We are excited to mention that we are moving to a more new and improved message boards on MONDAY MORNING AUGUST 9th! The boards will be done for a few hours while we are making the conversation. Remember we posted information about this move a month ago. For some of you this might seem a bit sudden,  but when we were reviewing the site we determined the current message board you are using is out of date and the company that designed it is no longer in existence. The good news is this new message board will have new features that have been requested in the past like more fields we can add to your profiles and a chat room up to 20 people at one time. If we find the chat room is bursting at the seams we will add additional room for extra people. All your old posts, private messages and such will be migrated to the new message board. You might have to put up your profile picture again but not sure. The new company will be doing the migration for us. Here is a short list of some of the new features on the board:

- Custom Profile Fields

- Users can customize their profile pages by selecting a background color or background image, with tiling options.

- Facebook and Twitter Integration

- users can respond to multiple posts at once with "mini-quote"

- Pinned discussion threads - like welcome to our board etc.

- Announcements made across some boards or the entire message board

- Search: Users can easily find all content generated by a particular member, by clicking the 'Find Content' button that appears on the main profile page, or in the Mini Profile Popup which can be accessed throughout the board. The results page allows content to be filtered by application, as well whether the member created it or merely participated in it.

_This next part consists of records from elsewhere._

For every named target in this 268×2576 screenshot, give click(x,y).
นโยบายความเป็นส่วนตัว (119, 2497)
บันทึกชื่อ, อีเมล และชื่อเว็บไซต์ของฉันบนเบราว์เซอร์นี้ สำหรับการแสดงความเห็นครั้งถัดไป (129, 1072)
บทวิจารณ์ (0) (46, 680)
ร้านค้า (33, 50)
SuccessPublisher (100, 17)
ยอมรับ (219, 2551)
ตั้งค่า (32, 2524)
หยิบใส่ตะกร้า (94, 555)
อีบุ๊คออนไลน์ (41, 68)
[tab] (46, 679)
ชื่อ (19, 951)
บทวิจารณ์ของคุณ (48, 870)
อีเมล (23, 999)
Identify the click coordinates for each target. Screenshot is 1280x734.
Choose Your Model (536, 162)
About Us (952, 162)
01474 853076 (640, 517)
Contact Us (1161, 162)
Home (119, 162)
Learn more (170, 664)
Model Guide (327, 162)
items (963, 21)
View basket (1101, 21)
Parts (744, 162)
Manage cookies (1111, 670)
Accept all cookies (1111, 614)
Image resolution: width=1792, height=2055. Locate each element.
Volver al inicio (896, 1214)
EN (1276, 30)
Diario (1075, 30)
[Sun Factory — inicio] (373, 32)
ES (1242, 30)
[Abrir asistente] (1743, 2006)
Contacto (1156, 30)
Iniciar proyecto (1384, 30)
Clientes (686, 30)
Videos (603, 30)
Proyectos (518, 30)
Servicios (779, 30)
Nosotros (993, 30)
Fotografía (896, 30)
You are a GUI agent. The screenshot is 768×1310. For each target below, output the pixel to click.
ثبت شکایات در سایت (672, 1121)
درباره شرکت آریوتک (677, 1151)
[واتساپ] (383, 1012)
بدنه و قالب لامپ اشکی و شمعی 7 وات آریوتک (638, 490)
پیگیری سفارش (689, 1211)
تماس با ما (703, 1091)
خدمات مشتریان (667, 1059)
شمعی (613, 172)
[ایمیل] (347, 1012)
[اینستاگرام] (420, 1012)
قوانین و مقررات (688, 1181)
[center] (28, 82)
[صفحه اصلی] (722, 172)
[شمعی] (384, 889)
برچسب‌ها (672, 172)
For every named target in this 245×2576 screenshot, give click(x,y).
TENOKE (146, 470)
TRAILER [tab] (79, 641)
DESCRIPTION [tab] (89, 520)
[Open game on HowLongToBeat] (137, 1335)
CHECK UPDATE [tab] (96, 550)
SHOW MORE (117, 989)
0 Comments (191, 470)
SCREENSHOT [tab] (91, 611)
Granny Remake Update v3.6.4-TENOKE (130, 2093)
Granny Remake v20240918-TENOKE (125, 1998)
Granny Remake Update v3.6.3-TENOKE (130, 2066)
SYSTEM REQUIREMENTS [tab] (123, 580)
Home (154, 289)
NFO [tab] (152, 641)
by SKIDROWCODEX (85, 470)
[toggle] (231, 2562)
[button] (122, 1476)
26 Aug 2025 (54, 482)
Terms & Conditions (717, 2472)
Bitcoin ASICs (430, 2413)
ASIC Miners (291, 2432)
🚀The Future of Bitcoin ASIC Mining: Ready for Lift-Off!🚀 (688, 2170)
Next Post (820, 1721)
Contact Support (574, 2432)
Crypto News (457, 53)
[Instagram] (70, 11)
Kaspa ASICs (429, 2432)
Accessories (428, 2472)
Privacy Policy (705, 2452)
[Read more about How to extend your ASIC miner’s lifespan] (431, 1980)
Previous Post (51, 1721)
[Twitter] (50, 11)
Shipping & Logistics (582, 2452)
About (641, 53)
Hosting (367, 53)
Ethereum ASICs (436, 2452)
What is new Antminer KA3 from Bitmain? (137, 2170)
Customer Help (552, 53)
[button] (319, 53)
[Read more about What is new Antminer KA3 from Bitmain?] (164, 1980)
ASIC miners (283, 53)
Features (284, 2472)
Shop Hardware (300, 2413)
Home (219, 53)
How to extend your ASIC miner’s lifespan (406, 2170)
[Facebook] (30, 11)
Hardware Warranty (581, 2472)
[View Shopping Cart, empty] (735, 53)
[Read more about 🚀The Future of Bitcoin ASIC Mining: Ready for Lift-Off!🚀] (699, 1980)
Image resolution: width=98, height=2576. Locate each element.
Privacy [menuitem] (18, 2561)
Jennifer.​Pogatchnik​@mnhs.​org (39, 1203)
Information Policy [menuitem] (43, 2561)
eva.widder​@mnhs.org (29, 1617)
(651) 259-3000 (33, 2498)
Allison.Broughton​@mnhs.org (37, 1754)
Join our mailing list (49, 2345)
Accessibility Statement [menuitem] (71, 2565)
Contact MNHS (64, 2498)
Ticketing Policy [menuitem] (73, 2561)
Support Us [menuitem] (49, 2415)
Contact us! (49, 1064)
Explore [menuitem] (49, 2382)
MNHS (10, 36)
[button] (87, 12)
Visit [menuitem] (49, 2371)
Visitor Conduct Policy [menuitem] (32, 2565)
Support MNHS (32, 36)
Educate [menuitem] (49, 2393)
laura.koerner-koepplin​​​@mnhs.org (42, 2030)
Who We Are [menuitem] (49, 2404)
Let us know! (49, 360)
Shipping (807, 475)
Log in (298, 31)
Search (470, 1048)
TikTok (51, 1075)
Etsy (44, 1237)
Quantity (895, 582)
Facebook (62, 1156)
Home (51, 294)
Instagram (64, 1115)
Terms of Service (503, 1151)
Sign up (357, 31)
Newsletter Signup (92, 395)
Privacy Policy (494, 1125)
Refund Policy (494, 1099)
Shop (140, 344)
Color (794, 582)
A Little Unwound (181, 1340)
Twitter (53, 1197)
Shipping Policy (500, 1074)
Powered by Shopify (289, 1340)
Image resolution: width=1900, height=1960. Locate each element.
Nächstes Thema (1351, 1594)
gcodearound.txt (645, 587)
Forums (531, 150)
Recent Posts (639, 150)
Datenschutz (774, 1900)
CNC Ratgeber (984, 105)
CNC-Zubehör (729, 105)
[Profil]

- Privacy: allows users to sign in anonymously, hiding them from the online users list. Users also have the option to disable personal conversations and user-to-user emails, as well as ignore other users if necessary.

The next exciting piece of news about the new message board is it will have a new domain name of www.grieving.com for search engine optimization purposes. It will still be apart of Beyond Indigo and can be found through www.beyondindigo.com. We will be redirecting your current URL's to this new domain name but we might miss a few. If that is the case simply go back to www.grieving.com or www.beyondindigo.com to find your message board thread. We will try to make the transition as seamless as possible.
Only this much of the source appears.